**MATERIAL PROVIDED:**
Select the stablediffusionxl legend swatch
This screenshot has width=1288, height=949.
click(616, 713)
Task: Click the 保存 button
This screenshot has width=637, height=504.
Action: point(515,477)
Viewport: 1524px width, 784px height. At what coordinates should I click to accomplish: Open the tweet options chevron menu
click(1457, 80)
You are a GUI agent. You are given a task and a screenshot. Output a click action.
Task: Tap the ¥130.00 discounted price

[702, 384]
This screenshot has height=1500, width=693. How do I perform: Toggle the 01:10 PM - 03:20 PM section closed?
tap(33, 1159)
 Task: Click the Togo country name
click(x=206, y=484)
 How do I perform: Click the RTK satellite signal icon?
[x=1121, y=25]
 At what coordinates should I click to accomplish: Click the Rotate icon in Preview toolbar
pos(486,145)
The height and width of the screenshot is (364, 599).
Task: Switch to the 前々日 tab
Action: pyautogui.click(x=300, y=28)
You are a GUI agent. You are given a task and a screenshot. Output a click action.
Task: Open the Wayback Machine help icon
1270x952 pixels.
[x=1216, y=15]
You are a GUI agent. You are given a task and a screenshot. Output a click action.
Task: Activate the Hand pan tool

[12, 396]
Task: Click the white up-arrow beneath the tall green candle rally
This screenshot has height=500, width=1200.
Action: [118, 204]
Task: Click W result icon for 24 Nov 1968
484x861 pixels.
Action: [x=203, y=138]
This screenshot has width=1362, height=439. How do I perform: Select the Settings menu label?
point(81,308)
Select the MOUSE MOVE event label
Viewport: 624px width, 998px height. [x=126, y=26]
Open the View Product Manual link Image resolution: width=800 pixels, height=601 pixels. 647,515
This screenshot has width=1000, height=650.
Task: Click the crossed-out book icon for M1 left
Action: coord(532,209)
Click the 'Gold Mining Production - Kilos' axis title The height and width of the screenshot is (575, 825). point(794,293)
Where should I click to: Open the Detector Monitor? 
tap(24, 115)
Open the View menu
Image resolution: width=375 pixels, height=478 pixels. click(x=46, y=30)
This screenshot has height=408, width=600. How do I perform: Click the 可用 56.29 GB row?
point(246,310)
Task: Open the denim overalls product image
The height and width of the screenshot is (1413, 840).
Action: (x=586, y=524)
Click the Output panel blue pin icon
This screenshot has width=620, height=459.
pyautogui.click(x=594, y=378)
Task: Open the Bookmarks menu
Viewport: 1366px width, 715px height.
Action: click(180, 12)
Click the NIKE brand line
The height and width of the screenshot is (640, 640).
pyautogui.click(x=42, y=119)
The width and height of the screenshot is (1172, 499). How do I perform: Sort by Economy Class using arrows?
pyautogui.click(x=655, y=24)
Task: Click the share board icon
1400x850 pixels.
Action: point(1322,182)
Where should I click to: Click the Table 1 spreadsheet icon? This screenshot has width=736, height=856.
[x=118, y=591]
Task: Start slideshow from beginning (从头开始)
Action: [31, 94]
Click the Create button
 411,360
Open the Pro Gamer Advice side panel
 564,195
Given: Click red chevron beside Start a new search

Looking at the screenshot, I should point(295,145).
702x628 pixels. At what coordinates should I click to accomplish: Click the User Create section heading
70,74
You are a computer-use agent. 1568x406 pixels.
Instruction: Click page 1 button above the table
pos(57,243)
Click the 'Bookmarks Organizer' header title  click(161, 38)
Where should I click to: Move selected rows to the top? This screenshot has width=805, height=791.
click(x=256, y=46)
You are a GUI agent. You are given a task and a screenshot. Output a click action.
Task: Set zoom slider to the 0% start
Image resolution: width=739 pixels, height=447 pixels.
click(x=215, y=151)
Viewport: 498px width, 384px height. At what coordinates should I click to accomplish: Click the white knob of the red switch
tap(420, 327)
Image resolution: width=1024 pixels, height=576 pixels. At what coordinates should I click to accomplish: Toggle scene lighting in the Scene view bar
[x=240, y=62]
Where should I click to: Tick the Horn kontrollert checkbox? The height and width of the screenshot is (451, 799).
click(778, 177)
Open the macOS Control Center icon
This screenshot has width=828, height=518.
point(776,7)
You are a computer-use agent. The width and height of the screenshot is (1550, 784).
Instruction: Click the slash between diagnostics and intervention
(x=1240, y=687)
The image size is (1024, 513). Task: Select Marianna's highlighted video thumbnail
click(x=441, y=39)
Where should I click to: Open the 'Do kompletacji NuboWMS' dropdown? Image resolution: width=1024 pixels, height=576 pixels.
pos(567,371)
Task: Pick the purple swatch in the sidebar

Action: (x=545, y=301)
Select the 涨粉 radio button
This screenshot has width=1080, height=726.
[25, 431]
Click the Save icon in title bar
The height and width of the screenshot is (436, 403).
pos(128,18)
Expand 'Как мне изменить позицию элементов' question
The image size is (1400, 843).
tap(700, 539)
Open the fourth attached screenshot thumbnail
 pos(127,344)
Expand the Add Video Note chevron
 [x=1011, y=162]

**TASK TO COMPLETE:** Word for word, return all of the records.

**SOLUTION TO THE EXERCISE:**
Select the stablediffusionxl legend swatch
This screenshot has width=1288, height=949.
click(616, 713)
Task: Click the 保存 button
This screenshot has width=637, height=504.
Action: point(515,477)
Viewport: 1524px width, 784px height. At what coordinates should I click to accomplish: Open the tweet options chevron menu
click(1457, 80)
You are a GUI agent. You are given a task and a screenshot. Output a click action.
Task: Tap the ¥130.00 discounted price

[702, 384]
This screenshot has height=1500, width=693. How do I perform: Toggle the 01:10 PM - 03:20 PM section closed?
tap(33, 1159)
 Task: Click the Togo country name
click(x=206, y=484)
 How do I perform: Click the RTK satellite signal icon?
[x=1121, y=25]
 At what coordinates should I click to accomplish: Click the Rotate icon in Preview toolbar
pos(486,145)
The height and width of the screenshot is (364, 599).
Task: Switch to the 前々日 tab
Action: pyautogui.click(x=300, y=28)
You are a GUI agent. You are given a task and a screenshot. Output a click action.
Task: Open the Wayback Machine help icon
1270x952 pixels.
[x=1216, y=15]
You are a GUI agent. You are given a task and a screenshot. Output a click action.
Task: Activate the Hand pan tool

[12, 396]
Task: Click the white up-arrow beneath the tall green candle rally
This screenshot has height=500, width=1200.
Action: [118, 204]
Task: Click W result icon for 24 Nov 1968
484x861 pixels.
Action: [x=203, y=138]
This screenshot has width=1362, height=439. How do I perform: Select the Settings menu label?
point(81,308)
Select the MOUSE MOVE event label
Viewport: 624px width, 998px height. [x=126, y=26]
Open the View Product Manual link Image resolution: width=800 pixels, height=601 pixels. 647,515
This screenshot has width=1000, height=650.
Task: Click the crossed-out book icon for M1 left
Action: coord(532,209)
Click the 'Gold Mining Production - Kilos' axis title The height and width of the screenshot is (575, 825). point(794,293)
Where should I click to: Open the Detector Monitor? 
tap(24, 115)
Open the View menu
Image resolution: width=375 pixels, height=478 pixels. click(x=46, y=30)
This screenshot has height=408, width=600. How do I perform: Click the 可用 56.29 GB row?
point(246,310)
Task: Open the denim overalls product image
The height and width of the screenshot is (1413, 840).
Action: (x=586, y=524)
Click the Output panel blue pin icon
This screenshot has width=620, height=459.
pyautogui.click(x=594, y=378)
Task: Open the Bookmarks menu
Viewport: 1366px width, 715px height.
Action: click(180, 12)
Click the NIKE brand line
The height and width of the screenshot is (640, 640).
pyautogui.click(x=42, y=119)
The width and height of the screenshot is (1172, 499). How do I perform: Sort by Economy Class using arrows?
pyautogui.click(x=655, y=24)
Task: Click the share board icon
1400x850 pixels.
Action: point(1322,182)
Where should I click to: Click the Table 1 spreadsheet icon? This screenshot has width=736, height=856.
[x=118, y=591]
Task: Start slideshow from beginning (从头开始)
Action: [31, 94]
Click the Create button
 411,360
Open the Pro Gamer Advice side panel
 564,195
Given: Click red chevron beside Start a new search

Looking at the screenshot, I should point(295,145).
702x628 pixels. At what coordinates should I click to accomplish: Click the User Create section heading
70,74
You are a computer-use agent. 1568x406 pixels.
Instruction: Click page 1 button above the table
pos(57,243)
Click the 'Bookmarks Organizer' header title  click(161, 38)
Where should I click to: Move selected rows to the top? This screenshot has width=805, height=791.
click(x=256, y=46)
You are a GUI agent. You are given a task and a screenshot. Output a click action.
Task: Set zoom slider to the 0% start
Image resolution: width=739 pixels, height=447 pixels.
click(x=215, y=151)
Viewport: 498px width, 384px height. At what coordinates should I click to accomplish: Click the white knob of the red switch
tap(420, 327)
Image resolution: width=1024 pixels, height=576 pixels. At what coordinates should I click to accomplish: Toggle scene lighting in the Scene view bar
[x=240, y=62]
Where should I click to: Tick the Horn kontrollert checkbox? The height and width of the screenshot is (451, 799).
click(778, 177)
Open the macOS Control Center icon
This screenshot has width=828, height=518.
point(776,7)
You are a computer-use agent. The width and height of the screenshot is (1550, 784).
Instruction: Click the slash between diagnostics and intervention
(x=1240, y=687)
The image size is (1024, 513). Task: Select Marianna's highlighted video thumbnail
click(x=441, y=39)
Where should I click to: Open the 'Do kompletacji NuboWMS' dropdown? Image resolution: width=1024 pixels, height=576 pixels.
pos(567,371)
Task: Pick the purple swatch in the sidebar

Action: (x=545, y=301)
Select the 涨粉 radio button
This screenshot has width=1080, height=726.
[25, 431]
Click the Save icon in title bar
The height and width of the screenshot is (436, 403).
pos(128,18)
Expand 'Как мне изменить позицию элементов' question
The image size is (1400, 843).
tap(700, 539)
Open the fourth attached screenshot thumbnail
 pos(127,344)
Expand the Add Video Note chevron
 [x=1011, y=162]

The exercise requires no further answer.